Der Schritt ist auch ein Rückschlag für Amerika, das sich für eine stärkere internationale Präsenz Taiwans einsetzt. Unter der früheren Trump-Regierung wurde ein Gesetz verabschiedet, das Strafmaßnahmen gegen Staaten ermöglicht, die ihre diplomatischen Beziehungen von Taiwan zur Volksrepublik China wechseln. Der Sprecher des amerikanischen Außenministeriums sagte: „Taiwans Beziehungen zu diplomatischen Partnern in der westlichen Hemisphäre gehen mit bedeutenden wirtschaftlichen und sicherheitspolitischen Vorteilen für die Bürger dieser Länder einher.“ Nicaraguas Bevölkerung sei dieser Vorteile „beraubt worden“. Er rief alle Demokratien auf, „ihre Kontakte zu Taiwan auszubauen“.
Seit der Amtsübernahme der taiwanischen Präsidentin Tsai Ing-wen im Jahr 2016 hat China seine Scheckbuch-Diplomatie verstärkt, um Taiwan seine wenigen verbliebenen Partner abzuwerben. Nicaragua ist das achte Land, das seither die Seiten gewechselt hat. Für Taiwan, das 1971 seinen Sitz bei den Vereinten Nationen verloren hat, sind diese Beziehungen wichtig, um sich in internationalen Gremien Gehör zu verschaffen. Zugleich gelang es Tsai aber, die inoffiziellen Kontakte zu den Vereinigten Staaten und europäischen Ländern auszubauen. Die Präsidentin sagte am Donnerstag, „je erfolgreicher Taiwans Demokratie und je stärker die Unterstützung Taiwans durch die internationale Gemeinschaft“ sei, „desto größer ist der Druck aus dem autoritären Lager“.
Immer mehr Länder wechseln die Seiten
Schon in den vergangenen Jahren haben Länder in der Region die Seiten gewechselt: Panama, El Salvador und die Dominikanische Republik. Taiwan sprach in letzterem Fall damals von einer „Dollardiplomatie“ Chinas. Tatsächlich hat Peking den Staaten finanziell mehr zu bieten als Taipeh. El Salvadors umstrittener Präsident Nayib Bukele, der sich in seinem Twitter-Profil neuerdings „CEO of El Salvador“ nennt, freute sich erst im Mai über die Unterzeichnung eines Abkommens mit China, dem nach seiner Aussage 500 Millionen Dollar Investitionen folgen werden, angeblich ohne Bedingungen.

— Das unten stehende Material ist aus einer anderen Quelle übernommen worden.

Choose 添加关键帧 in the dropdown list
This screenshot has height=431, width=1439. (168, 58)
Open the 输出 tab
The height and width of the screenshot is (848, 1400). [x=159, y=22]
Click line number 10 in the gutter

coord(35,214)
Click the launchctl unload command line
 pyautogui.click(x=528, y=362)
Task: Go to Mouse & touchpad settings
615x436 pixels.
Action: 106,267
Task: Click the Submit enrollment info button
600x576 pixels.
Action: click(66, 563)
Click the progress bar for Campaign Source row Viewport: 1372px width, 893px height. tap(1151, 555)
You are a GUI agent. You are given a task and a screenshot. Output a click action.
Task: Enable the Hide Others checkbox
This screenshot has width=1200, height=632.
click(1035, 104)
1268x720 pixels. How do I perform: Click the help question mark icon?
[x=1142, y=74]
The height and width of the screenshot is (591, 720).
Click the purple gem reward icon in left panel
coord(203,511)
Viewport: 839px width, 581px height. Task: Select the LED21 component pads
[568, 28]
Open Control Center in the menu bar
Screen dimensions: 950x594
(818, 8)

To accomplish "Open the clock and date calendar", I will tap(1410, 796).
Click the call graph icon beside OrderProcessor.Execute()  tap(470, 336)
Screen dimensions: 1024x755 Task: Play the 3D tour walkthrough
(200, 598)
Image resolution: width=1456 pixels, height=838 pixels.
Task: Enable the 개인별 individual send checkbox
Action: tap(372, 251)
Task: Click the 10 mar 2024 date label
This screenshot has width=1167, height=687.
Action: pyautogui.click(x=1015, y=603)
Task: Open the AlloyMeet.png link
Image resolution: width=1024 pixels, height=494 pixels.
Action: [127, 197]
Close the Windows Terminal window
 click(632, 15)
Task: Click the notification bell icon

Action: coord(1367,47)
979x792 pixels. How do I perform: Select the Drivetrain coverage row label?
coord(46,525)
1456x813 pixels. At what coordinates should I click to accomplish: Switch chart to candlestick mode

Auch der autoritäre Amtskollege Ortega dürfte Geld in die Arme Pekings treiben. Als er 1985 zum ersten Mal Präsident wurde, kappte er schon einmal die diplomatischen Beziehungen zu Taiwan. Fünf Jahre später machte seine Nachfolgerin Violeta Chamorro die Entscheidung rückgängig. Zurück an der Macht seit Mitte der Nullerjahre beließ Ortega es dann aber beim Status quo – bis jetzt. Nicht erst wegen des undemokratischen Wahlprozesses vor etwa einem Monat und wegen inhaftierter Oppositionspolitiker machen die Vereinigten Staaten Druck auf Ortegas Umfeld. Der Bruch mit Taiwan vollzog sich denn auch am gleichen Tag, als das State Department Sanktionen gegen Ortegas Berater Néstor Moncada Lau verkündete.
Schon bald könnte ein weiterer Staat mit Taiwan brechen: Honduras’ künftige Präsidentin Xiomara Castro hatte dies im Wahlkampf angekündigt – und aus den finanziellen Interessen keinen Hehl gemacht. Nach der Wahl versprach die Linkspolitikerin zwar, es bleibe alles beim Alten, aber man wird erst nach ihrer Amtsübernahme im Januar sehen, was sie wirklich vorhat. Für die Vereinigten Staaten ist Zentralamerika bedeutend, weil viele Migranten von dort in den Norden strömen. Derzeit aber muss Washington mitansehen, wie Peking seinen Einfluss im einstigen „Hinterhof“ der Vereinigten Staaten vergrößert.